╭──

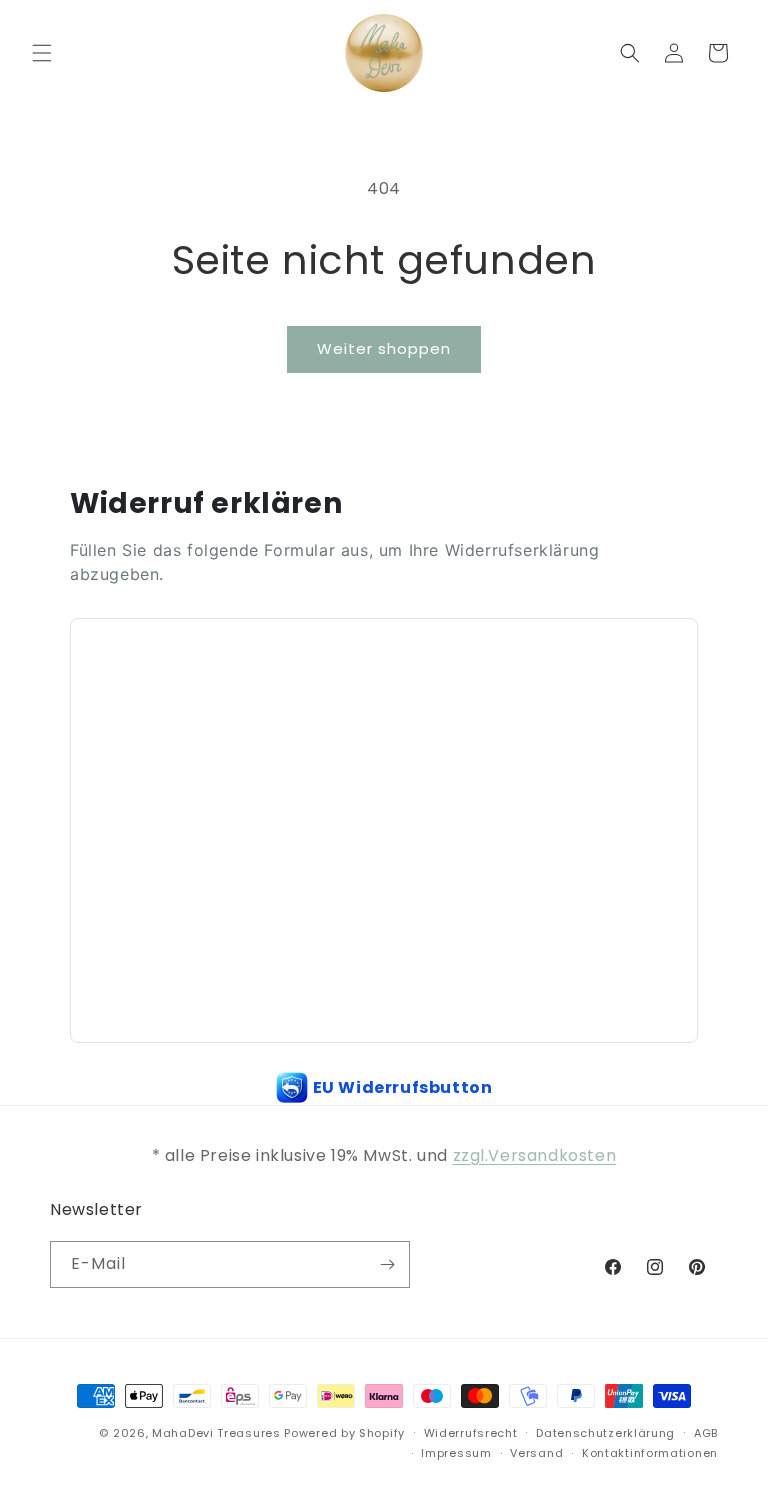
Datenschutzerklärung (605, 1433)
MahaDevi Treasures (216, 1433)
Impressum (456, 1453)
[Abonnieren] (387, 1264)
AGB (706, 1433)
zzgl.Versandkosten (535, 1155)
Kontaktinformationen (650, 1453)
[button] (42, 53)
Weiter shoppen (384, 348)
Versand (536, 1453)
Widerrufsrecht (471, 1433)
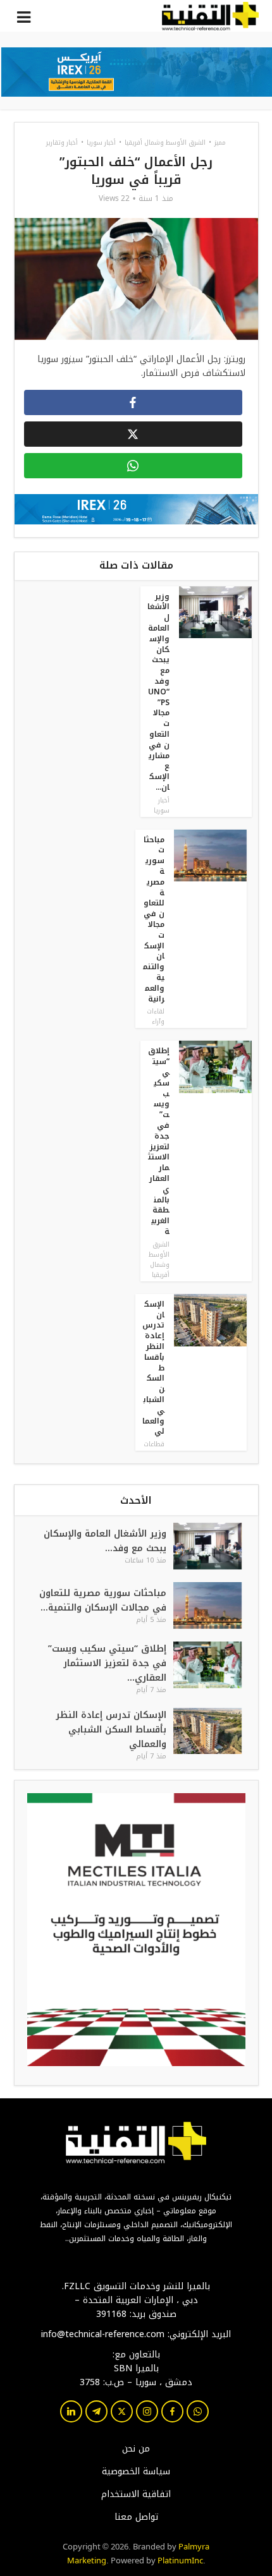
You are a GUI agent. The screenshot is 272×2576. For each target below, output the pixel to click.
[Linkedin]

╰──

* **Exercise instructions**:
Copy only this, please: the line with "Widerrufsrecht (471, 1433)" and every line after it through the end of the data, with no pictures.

* **Exercise solution**:
Widerrufsrecht (471, 1433)
You are a GUI agent. The screenshot is 272×2576. For each target below, output the pixel to click.
[Linkedin]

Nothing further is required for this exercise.